◆ **Parts of the exercise**
a. Answer these questions from the Orange Week article, one answer per line, marked the same way:
(i) What is the smallest donation the campaign asks people to give?
(ii) On which day of the week did Kidzcan launch its Orange Week?
(iii) What slogan did International Childhood Cancer Day launch this year?
b. Write a continuation of the article about Kidzcan's Orange Week, picking up after its final sentence.

◆ **Source passage**
------------------------

The campaign calls for people to dress in orange throughout the week and support the organization with at least a $1 donation.
The campaign calls for people to dress in orange throughout the week and support the organization with at least a $1 donation.

Local Zimbabwean charity group, Kidzcan that supports families with children living cancer, launched its annual Orange Week on Sunday marking International Childhood Cancer Day, to raise awareness on the types of cancers affecting children in the country.

International Childhood Cancer Day (ICCD) is a global campaign to raise awareness about childhood cancer.

This year ICCD launched a global and local unified call to "ACT NOW". Using this slogan, advocacy groups are calling “for solidarity in action, joining voices, connecting forces, connecting initiatives when responding to the needs of children/adolescents with cancer, their families and the survivors.”

It urges governments as well as international development organizations and its various agencies, to work together with parents and survivor groups, non‐government organizations, civil society organizations, private sector and business groups, to make childhood cancer a public health priority.

The commemorations in Zimbabwe under the Orange Week banner will galvanize support for children and adolescents with cancer, the survivors and their families.

------------------------

◆ **Excerpted records**

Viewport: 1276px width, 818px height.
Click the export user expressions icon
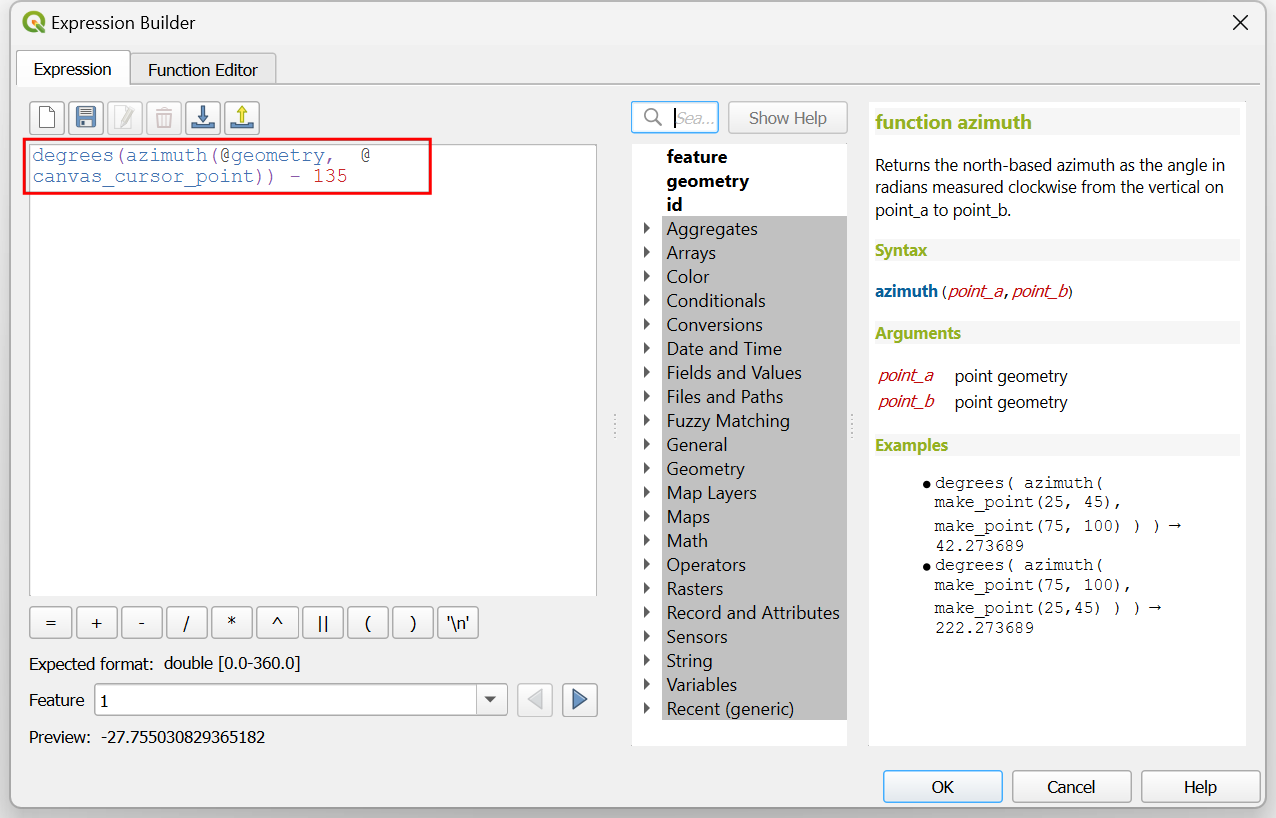point(242,118)
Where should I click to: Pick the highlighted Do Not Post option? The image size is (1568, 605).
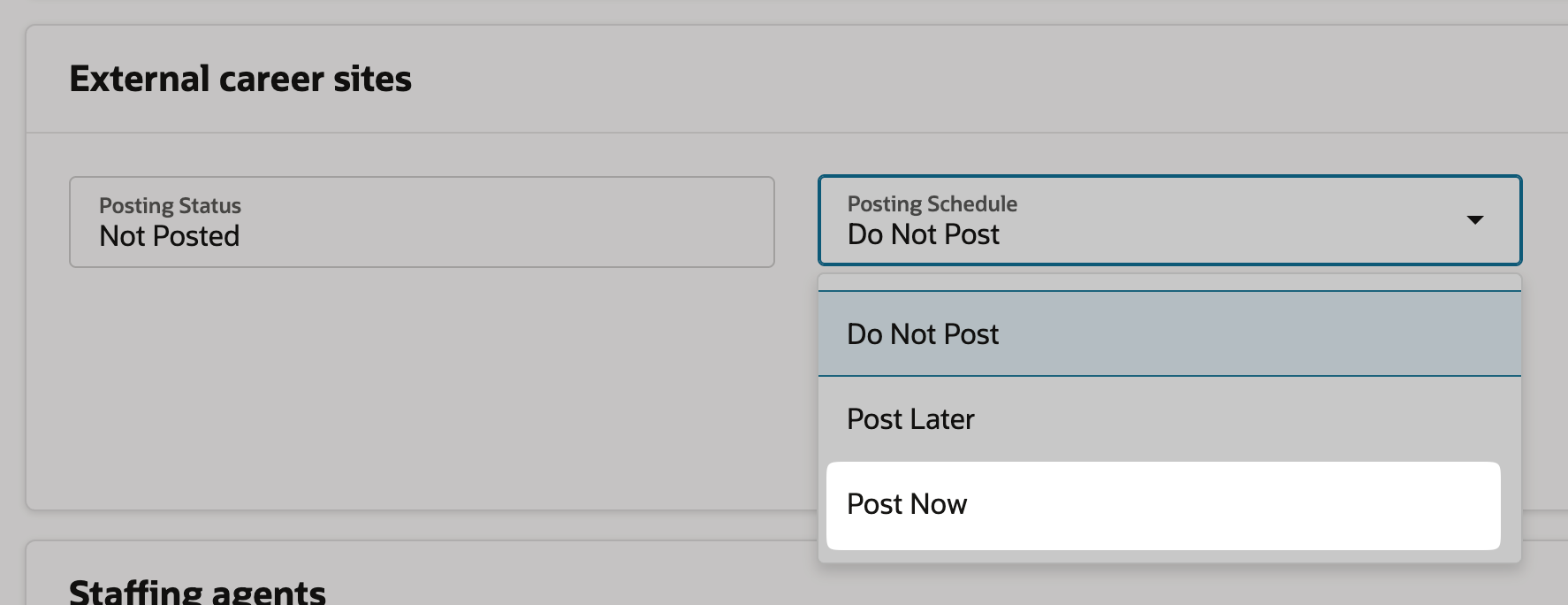1169,334
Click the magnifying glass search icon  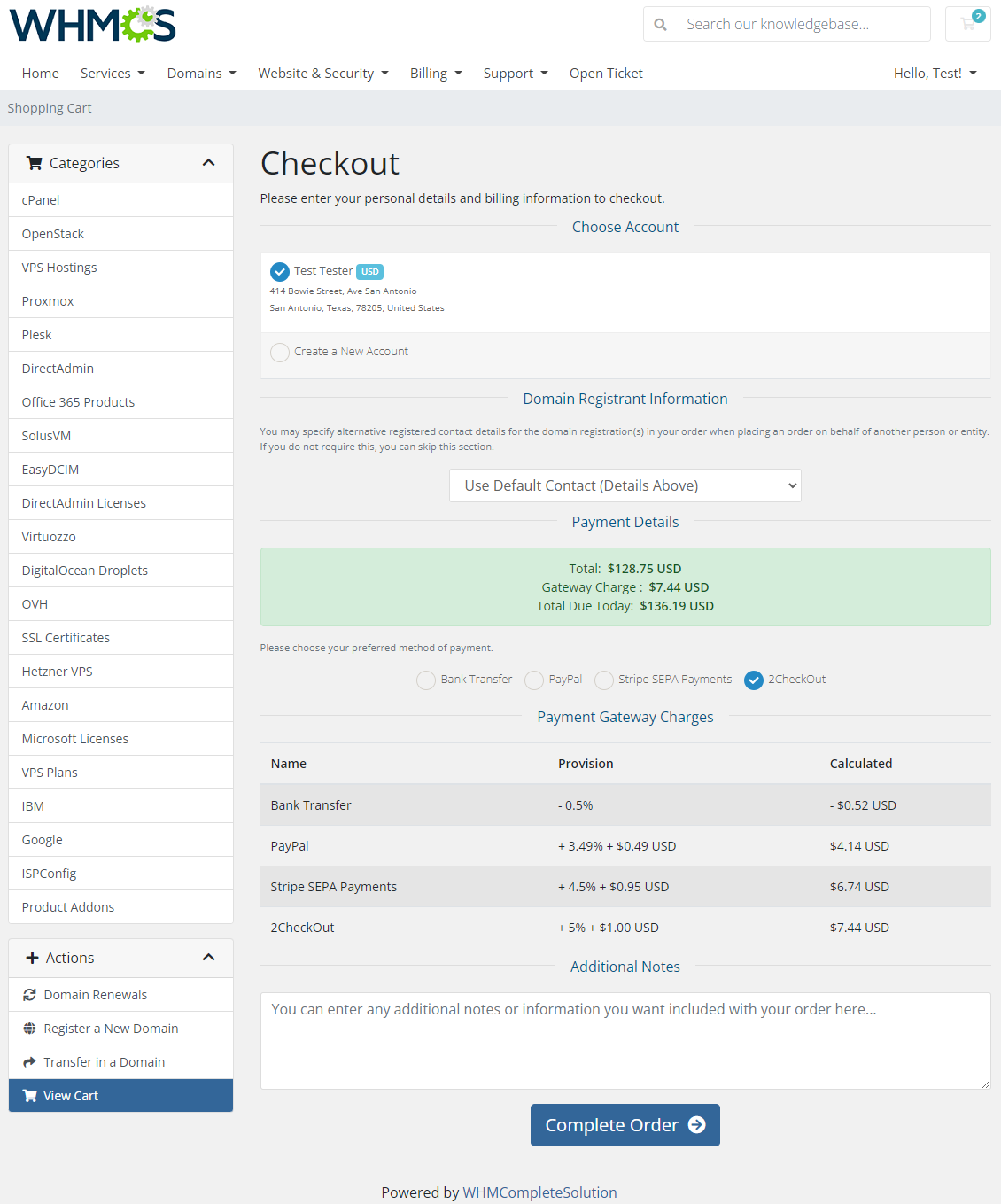(660, 24)
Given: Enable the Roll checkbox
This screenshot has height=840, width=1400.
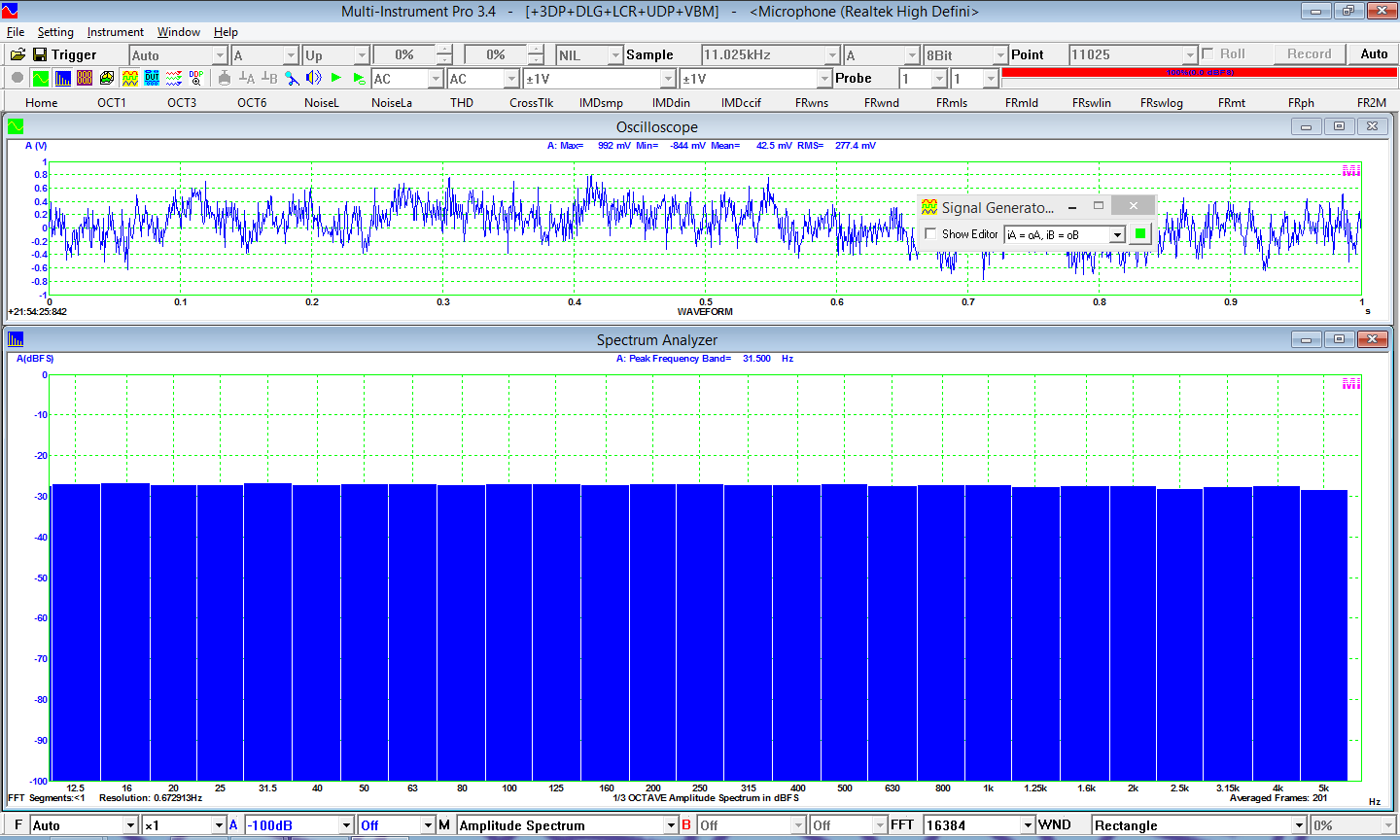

------------------------

◆ **Results for each task**
a.
(i) $1
(ii) Sunday
(iii) "ACT NOW"

b.
The campaign calls for people to dress in orange throughout the week and support the organization with at least a $1 donation.

Donors can use the Ecocash Biller code 51599, as well as the organizations website kidzcanzimbabwe.org

Kidzcan is the only charity in the country advocating and raising funds for children with cancer.

Bev Sebastian executive director of Kidzcan said the week is effective to raise awareness and funding for children with cancer, and any that may be diagnosed in the future.

“That’s why we are so important, that’s why we are such a lifeline for children with cancer here. One scan can cost up to a $1,000, which is very unaffordable and chemotherapy drugs are very expensive,” said Sebastian.

According to health practitioners, around 200 children are diagnosed with cancer yearly in Zimbabwe, while there are around 7,000 adults diagnosed annually with cancer.

Among the common types in children are the cancer of the brain, kidney and eyes and cancer of the blood, also known as leukemia, among others.

“We have over 1,600 patients on our day to day, last year we supported 400 children 259 which were newly diagnosed. We support them in a variety of ways,” said Sebastian.

Kidzcan determines the financial situation of the children and their families, covering bills for diagnostic testing and treatment which includes chemotherapy drugs among others, and support groups for parents and families.

“The parent support groups are also important, we also follow up with the parents on the telephone we refer them to partners in the communities, those, the patients who have poor prognosis we try and make sure they get what they need in their communities,” added Sebastian.

Sebastian said her organization believes all children deserve the “right to the fight to survive cancer,” and the plea is to call on all Zimbabweans in the country and the diaspora to make donations and make a difference in a young child’s life.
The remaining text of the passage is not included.